Breslauer bietet Max dann gerne eine Havanna an. Halb Versöhnung, halb Verhöhnung, weil zu stark für den smarten Sohn. „Eines Tages wirst auch du sie rauchen!“, prophezeit der Patriarch. Aber Max will kündigen. Simon, den die Industrie- und Handelskammer von Amsterdam mit einer Gala ehrt, sagt in der Dankesrede, seine Söhne läsen ja Bücher, doch „meine Universität war die Straße“. Er meint das Ghetto, das KZ: Orte, von denen die Honoratioren der alten und neureichen jüdischen Community in Amsterdam nicht mehr sprechen.

Dennoch wissen ihre Kinder, was sie ahnen. Als Max die Firma, die so erfolgreich mit „Lumpen“ handelt, verlassen will, schreit ihm der Vater nach, er solle nie vergessen, wem er seinen Wohlstand verdanke, der saubere, smarte Herr Sohn! Wie der bullig untersetzte Flame Jan Decleir, dessen Figur und Graukopf an den Schriftsteller und Boxer Norman Mailer erinnern, diesen fightenden Vater spielt, mit mal bürgerlichem, mal biblischem Zorn und einer untergründigen proletarischen Wucht, das hat Größe. Und wirkt trotzdem nicht völlig erdrückend.

In Leon de Winters zuerst 1991 in Holland erschienenem Roman „SuperTex“, den sich Jan Schütte jetzt souverän an- und umverwandelt hat, war Max noch mit Übergewicht und Potenzstörungen geschlagen und erzählte seine liebe Not rückblickend einer Psychoanalytikerin. Kuriert wird er nach Simons Unfalltod, zumal er dann mit der Firma auch des Vaters Geliebte übernimmt. Bei Schütte braucht es keine Psycho-Couch und keine Rückblenden, und die Hauptfigur Max Breslauer ist wie die ganze Geschichte verschlankt, befreit auch von ein paar spekulativ wirkenden Peinlichkeiten. Kein Fett- und Trauerkloß kämpft hier mit dem Übervater.
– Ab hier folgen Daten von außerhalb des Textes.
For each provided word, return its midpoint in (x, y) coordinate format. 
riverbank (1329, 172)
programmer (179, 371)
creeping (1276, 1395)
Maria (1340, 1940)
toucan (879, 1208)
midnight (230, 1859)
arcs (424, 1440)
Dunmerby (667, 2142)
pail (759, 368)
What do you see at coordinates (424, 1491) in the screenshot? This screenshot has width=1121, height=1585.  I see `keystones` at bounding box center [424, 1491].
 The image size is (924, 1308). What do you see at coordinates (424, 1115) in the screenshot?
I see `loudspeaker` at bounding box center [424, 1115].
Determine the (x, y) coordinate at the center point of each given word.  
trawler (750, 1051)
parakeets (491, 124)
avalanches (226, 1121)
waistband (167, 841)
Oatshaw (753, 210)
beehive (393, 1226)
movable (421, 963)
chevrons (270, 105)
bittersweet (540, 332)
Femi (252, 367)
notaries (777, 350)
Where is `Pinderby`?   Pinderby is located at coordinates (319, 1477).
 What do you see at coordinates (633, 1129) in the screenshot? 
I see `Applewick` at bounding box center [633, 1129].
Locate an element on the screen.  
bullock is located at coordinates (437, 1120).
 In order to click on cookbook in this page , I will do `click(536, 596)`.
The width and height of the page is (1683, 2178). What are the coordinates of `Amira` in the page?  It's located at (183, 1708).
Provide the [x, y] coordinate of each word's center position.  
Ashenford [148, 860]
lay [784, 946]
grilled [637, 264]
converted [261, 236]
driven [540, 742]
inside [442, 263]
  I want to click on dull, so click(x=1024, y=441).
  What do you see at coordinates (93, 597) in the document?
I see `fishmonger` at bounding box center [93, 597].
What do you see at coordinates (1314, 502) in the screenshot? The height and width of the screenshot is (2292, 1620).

Der Engländer Stephen Mangan gibt den Mittdreißiger Max erotisch attraktiv, ein schwarz gelockter Jurist der New Economy Generation, dessen cooler, fast schroffer Egoismus die Kehrseite einer tieferen, dunkelgründigen Verletzlichkeit ist.

Eines Morgens rast Max in Wut über den Vater, über dessen heimliche Geliebte, die polnische „Schickse“ Maria (blond und blass: Ana Geislerova) im silbernen Porsche durch Amsterdam; er ist abgelenkt auch durch jüngsten Ärger mit seiner Freundin Esther (schön, dunkel, blass: Meital Berdah), die es später nach Israel zieht: Da kracht es. Er hat einen Jungen im schwarzen Kittel, einen orthodoxen Juden auf dem Weg zur Synagoge angefahren. Als Max sagt, auch er sei Jude, beschimpft ihn die chassidische Familie. Ein rasender Jude am Sabbat, ja, „ein Jude im Porsche!“, und der Angefahrene tritt Max eine Beule in die Wagentür.

Das wird zum Zeichen. Eine Delle auch in Maxens heutiger, holländisch heiler und doch mit dem Vater verbundener Seele. Diesem oft strapazierten Motiv der Identitätssuche folgt Schütte in seiner dichten Familiengeschichte ohne Aufdringlichkeit, in allmählichen An- und Ausdeutungen. Was die väterliche Geliebte angeht, gibt es in einer Amsterdamer Nachtbar eine fulminante Verwechslung; was die Schwäche (oder Stärke) des alten Simon betrifft, den nicht der „Duft der Frauen“, sondern der eigene Geruch, der in jüngeren Armen zu betäubende „Geruch des Alters“ umtreibt, erzählt der Film zwischen Vater und Sohn eine kühle, nuanciert unpathetische Annäherung. Eine Fast-Versöhnung. Dann erleidet Simon eine Herzattacke, stirbt langsam. Und langsam leben die Nachgeborenen auf, leben sie dem Vater nach.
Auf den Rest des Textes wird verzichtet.